A medical doctor with vast hands-on experience in many countries, Rosling challenged his listeners to seek out the facts and develop a lifestyle of what he called Factfulness, the title of the book he completed in the last months of his life.

Yesterday in the first Boekhoek (bookcorner) of this year in the Upper Room salon in Amsterdam, we examined some of the facts Rosling would present to his audiences about bad things decreasing, like the following:
• extreme global poverty has fallen from 85% in 1800 to 9% in 2017, the biggest drop from 50% happening since 1966.
• average life expectancy has risen from 31 years in 1800 to 72 years in 2017.

• today there are no countries with a life expectancy below 50 years.
• in 1800, 44% of children died before the age of 5 years, but in 2016 only 4% died.
• battle deaths per 100,000 people was 201 in 1942, but today is merely 1.
• plane crash deaths per 10 billion passenger miles over 5-year averages was 2100 in 1929-1933, but 2012-16 was 1.
• deaths from disasters annually over 10-year averages per million people was 453 in the 1930s, reduced to 10 over the period 2010-16.
• child labour of those 5-14 years working full-time under bad conditions dropped from 28% in 1950 to 10% in 2012.
• nuclear arms reached a peak of 64,000 warheads in 1986 but was reduced to 15,000 in 2017.
• 148 countries had cases of smallpox in 1850, yet smallpox was eradicated by 1979.
• world hunger has dropped from 28% of people undernourished in 1970 to 11% in 2015.

Facts about good things increasing that Rosling would tell his audiences included:
 cereal harvests (tonnes per hectare) have increased from 1.4 in 1961 to 4 in 2014.
• adult literacy has increased from 10% in 1800 to 86% in 2016.
• the share of humanity living in a democracy has risen from 1% in 1816 to 56% in 2015.
• the countries with equal voting rights from women and men was 1 in 1893, but today is 193.
• child cancer survival has risen from 58% in 1975 to 80% in 2010.
• the share of girls enrolled in primary schools was 65% in 1970 and in 2015 was 90%.
• one-year-olds vaccinated at least once have risen from 22% in 1980 to 88% in 2016.
• those with access to water from a protected source is 85% in 2015, up from 58% in 1980.

Our problem, Rosling pinpointed, was our tendency to notice the bad more than the good, our ‘negativity instinct’. We tended to romanticise the past into the ‘good old days’. Lack of memory in our ‘now’ culture robbed us of proper reference points.
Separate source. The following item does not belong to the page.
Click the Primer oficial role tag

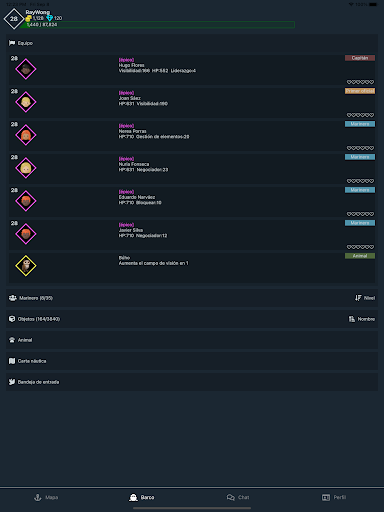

Our news media bombarded us with negative news from all across the world, he wrote: ‘wars, famines, natural disasters, political mistakes, corruption, budget cuts, diseases, mass layoffs, acts of terror’. Our surveillance of suffering had improved tremendously, yet stories about gradual improvements impacting millions of lives didn’t make the front pages. Activists and lobbyists made it their business to create alarm, and thus raise funding, for their causes.

Politicians, journalists and terrorists also exploit the ‘fear instinct’. While terrorism has increased worldwide, it has decreased in the richer nations (less than 1500 were killed from 2007-2016, a third of the number killed in the previous decade); most of the increase has been in Iraq (about half), Afghanistan, Nigeria, Pakistan and Syria. The ‘blame instinct’ is another factor giving us a distorted worldview, said Rosling, the instinct to find a simple reason why something bad has happened, when in fact the causes are usually more complicated.

Rosling was a man of deep humanitarian and humanist compassion. As far as I know, he did not write as a Christian. Yet, despite criticism of its ‘one-sidedness’, Factfulness challenges our world perceptions deeply. His passion for those still trapped in poverty and sickness is evident in his many Youtube videos. He unmasks many of the populist arguments which create fear of foreigners and scapegoat outsiders, and which too many Christians find attractive.

As we have written earlier, the progress he describes is indebted to values spread globally by the missionary movement. Surely there is some overlap between the advance of human wellbeing and flourishing he maps and the biblical concept of ‘shalom’, within the framework of God’s common grace, creating conditions for the gospel to be spread.

And that’s worth a prayer of thanks.